Low-cost Steps for Long-term Food Security
From rocks hemming in water on farms to large surface reservoirs for irrigation, farmers in northern Burkina Faso, where recent good rains have turned dry fields into lush croplands, are being encouraged to use low-cost techniques to boost output and ride out recurrent droughts.
Furrows and ridges channel and hold water on farms around Ouahigouya in the country’s arid North Region, where subsistence agriculture is the main source of income.
“We have to work on productivity… Much of the land needs to be restored. It needs compost and water catchment measures,” said Amidou Ouattara, director of the Association for Rural Development and Training (AFDR), a local NGO in the region.
“Rainfall is erratic. Sometimes it’s too much and other times it’s not enough. It is also poorly distributed.”
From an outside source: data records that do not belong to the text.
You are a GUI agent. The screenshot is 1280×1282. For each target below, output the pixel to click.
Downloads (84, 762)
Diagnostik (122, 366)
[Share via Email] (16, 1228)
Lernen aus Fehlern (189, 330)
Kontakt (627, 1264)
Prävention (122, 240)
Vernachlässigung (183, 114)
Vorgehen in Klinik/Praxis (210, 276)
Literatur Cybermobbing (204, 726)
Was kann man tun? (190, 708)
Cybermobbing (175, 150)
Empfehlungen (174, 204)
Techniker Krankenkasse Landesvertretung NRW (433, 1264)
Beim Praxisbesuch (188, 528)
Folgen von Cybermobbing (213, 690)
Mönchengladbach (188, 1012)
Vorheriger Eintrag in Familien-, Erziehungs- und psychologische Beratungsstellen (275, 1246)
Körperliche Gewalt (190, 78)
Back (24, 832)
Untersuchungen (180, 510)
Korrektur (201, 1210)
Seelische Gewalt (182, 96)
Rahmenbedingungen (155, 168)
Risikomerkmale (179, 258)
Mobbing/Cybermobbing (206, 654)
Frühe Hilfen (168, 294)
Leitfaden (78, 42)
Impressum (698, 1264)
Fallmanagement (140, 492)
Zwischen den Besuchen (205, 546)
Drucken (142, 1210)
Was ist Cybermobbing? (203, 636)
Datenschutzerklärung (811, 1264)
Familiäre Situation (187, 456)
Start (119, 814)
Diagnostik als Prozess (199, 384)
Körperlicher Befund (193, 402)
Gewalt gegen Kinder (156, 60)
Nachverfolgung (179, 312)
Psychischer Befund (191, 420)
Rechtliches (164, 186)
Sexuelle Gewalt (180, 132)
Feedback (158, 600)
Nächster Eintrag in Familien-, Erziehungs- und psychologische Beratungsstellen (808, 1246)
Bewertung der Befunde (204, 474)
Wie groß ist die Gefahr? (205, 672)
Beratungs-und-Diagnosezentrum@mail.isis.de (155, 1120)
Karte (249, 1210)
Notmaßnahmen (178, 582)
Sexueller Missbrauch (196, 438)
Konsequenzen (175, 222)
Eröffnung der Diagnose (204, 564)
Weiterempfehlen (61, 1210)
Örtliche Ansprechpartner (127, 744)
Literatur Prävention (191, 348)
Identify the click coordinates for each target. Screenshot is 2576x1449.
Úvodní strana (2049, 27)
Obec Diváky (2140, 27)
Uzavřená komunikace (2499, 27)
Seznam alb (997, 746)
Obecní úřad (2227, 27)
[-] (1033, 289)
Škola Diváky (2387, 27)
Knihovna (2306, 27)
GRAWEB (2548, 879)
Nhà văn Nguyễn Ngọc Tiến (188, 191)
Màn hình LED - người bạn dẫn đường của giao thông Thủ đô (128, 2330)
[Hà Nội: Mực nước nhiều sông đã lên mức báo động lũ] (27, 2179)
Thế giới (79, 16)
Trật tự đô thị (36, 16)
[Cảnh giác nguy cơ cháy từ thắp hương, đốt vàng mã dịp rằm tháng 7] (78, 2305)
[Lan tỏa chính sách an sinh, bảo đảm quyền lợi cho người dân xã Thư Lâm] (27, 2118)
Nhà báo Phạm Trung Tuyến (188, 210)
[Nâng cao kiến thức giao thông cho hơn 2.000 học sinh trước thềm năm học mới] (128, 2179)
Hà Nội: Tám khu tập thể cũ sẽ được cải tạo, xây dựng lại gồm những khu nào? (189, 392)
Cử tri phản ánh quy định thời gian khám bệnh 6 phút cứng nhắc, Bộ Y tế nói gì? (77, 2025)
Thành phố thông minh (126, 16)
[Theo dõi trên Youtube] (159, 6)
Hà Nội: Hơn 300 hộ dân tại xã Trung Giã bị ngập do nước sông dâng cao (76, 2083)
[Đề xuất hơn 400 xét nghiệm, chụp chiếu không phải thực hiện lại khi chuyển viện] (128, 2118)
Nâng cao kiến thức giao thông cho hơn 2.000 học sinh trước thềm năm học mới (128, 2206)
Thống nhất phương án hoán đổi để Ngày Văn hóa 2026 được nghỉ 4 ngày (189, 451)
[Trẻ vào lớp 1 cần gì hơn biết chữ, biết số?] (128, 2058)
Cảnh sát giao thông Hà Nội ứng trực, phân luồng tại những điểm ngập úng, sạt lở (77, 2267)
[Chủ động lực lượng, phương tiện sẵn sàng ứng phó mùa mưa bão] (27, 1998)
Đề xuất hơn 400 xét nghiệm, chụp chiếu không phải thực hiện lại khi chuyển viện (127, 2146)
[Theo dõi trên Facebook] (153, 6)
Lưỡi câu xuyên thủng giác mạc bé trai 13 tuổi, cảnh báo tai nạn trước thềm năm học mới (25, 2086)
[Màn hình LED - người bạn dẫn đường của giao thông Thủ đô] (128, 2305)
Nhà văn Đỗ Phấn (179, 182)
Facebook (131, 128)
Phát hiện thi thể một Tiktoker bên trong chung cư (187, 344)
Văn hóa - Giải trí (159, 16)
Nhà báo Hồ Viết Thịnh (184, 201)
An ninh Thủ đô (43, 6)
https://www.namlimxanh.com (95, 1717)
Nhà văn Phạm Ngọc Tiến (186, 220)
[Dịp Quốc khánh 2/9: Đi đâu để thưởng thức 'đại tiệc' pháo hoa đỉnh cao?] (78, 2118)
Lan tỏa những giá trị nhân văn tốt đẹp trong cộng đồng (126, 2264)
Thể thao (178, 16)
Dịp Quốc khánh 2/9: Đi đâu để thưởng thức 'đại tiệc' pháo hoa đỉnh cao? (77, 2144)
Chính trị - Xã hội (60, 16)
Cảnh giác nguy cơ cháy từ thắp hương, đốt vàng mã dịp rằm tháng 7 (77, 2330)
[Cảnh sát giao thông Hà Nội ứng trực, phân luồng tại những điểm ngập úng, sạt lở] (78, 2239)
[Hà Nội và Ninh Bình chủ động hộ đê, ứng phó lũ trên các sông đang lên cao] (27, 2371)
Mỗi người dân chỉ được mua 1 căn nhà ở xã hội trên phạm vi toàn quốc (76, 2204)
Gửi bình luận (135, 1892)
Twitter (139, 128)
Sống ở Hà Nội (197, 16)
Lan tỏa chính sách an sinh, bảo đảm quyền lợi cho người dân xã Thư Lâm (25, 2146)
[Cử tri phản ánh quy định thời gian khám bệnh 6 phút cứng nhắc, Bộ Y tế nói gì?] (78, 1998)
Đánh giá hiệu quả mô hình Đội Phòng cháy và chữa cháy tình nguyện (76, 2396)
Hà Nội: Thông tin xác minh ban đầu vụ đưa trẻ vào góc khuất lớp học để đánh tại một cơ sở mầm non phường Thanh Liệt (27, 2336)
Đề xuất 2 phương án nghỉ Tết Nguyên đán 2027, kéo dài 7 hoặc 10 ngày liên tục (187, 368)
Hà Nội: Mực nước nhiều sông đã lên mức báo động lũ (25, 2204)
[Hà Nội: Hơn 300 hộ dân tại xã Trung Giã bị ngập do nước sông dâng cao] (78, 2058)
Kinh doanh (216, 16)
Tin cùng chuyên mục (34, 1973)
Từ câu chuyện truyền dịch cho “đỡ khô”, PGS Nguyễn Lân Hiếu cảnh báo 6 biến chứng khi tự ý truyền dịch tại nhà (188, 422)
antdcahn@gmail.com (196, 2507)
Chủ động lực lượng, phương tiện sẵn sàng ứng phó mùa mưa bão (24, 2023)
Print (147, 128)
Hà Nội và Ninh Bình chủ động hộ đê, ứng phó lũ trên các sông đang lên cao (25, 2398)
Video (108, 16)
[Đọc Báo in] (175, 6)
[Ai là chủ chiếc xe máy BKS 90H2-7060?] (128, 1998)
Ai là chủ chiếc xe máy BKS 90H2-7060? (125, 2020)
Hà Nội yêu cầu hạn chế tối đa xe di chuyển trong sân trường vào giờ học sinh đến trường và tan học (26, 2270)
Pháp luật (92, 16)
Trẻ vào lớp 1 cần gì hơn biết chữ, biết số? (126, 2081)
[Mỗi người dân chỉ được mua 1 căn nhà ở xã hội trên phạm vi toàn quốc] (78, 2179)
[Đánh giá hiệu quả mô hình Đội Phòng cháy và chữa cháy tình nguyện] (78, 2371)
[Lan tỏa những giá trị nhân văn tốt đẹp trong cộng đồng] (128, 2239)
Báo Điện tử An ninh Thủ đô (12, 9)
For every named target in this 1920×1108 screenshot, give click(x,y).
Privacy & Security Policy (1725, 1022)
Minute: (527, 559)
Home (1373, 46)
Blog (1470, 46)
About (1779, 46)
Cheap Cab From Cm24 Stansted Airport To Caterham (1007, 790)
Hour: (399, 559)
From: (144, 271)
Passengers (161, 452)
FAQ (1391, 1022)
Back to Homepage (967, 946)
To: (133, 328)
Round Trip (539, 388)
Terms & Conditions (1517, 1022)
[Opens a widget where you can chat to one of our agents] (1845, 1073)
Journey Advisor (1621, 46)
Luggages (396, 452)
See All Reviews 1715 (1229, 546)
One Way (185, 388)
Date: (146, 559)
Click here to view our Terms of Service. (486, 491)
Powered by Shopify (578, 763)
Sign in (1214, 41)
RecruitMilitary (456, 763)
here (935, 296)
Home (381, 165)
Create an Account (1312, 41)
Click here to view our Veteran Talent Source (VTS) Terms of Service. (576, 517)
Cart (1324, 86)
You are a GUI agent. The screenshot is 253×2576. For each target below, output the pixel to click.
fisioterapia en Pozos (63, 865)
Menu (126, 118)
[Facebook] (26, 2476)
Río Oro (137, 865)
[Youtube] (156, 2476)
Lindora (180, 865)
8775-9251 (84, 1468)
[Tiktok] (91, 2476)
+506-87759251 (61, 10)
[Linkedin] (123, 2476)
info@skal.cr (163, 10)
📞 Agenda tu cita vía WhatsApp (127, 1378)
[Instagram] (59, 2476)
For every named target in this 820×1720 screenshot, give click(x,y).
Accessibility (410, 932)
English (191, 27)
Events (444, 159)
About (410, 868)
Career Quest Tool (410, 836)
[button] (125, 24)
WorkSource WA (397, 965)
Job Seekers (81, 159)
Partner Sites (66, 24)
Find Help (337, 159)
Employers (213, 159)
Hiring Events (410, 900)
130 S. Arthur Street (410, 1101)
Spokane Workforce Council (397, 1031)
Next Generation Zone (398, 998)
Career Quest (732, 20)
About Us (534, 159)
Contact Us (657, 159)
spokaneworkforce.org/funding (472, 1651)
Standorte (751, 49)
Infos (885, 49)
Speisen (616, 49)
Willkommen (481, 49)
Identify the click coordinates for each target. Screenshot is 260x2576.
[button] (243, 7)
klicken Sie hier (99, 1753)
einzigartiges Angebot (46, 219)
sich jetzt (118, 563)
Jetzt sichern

AFDR has trained hundreds of farmers in Ouahigouya to revamp simple traditional methods to capture and store rainwater. Ouattara said farmers using the techniques have seen their yields improve.
“Many of our trainees who used to produce 400-500kg of millet per hectare in a good year now produce a ton. Things will definitely improve as other farmers look at their neighbours and become eager to invest in their fields,” he said.
“People around here didn’t harvest much last year. I have been lucky. I have been able to fill my granary,” said Ousmane Sawadogo, a farmer in Ouahigouya. But luck is not exactly what made Sawadogo’s field more fertile than his neighbors’. “I have put in a lot of work in my field and it worked out,” added Sawadogo who uses different water catchment methods learnt from AFDR.
Some two million people have been affected by severe food shortages and high food prices in Burkina Faso in 2012. However, this year’s growing season is estimated to be better than average in most of the regions and average in a few, USAID’s Famine Early Warning System Network (FEWS NET) said.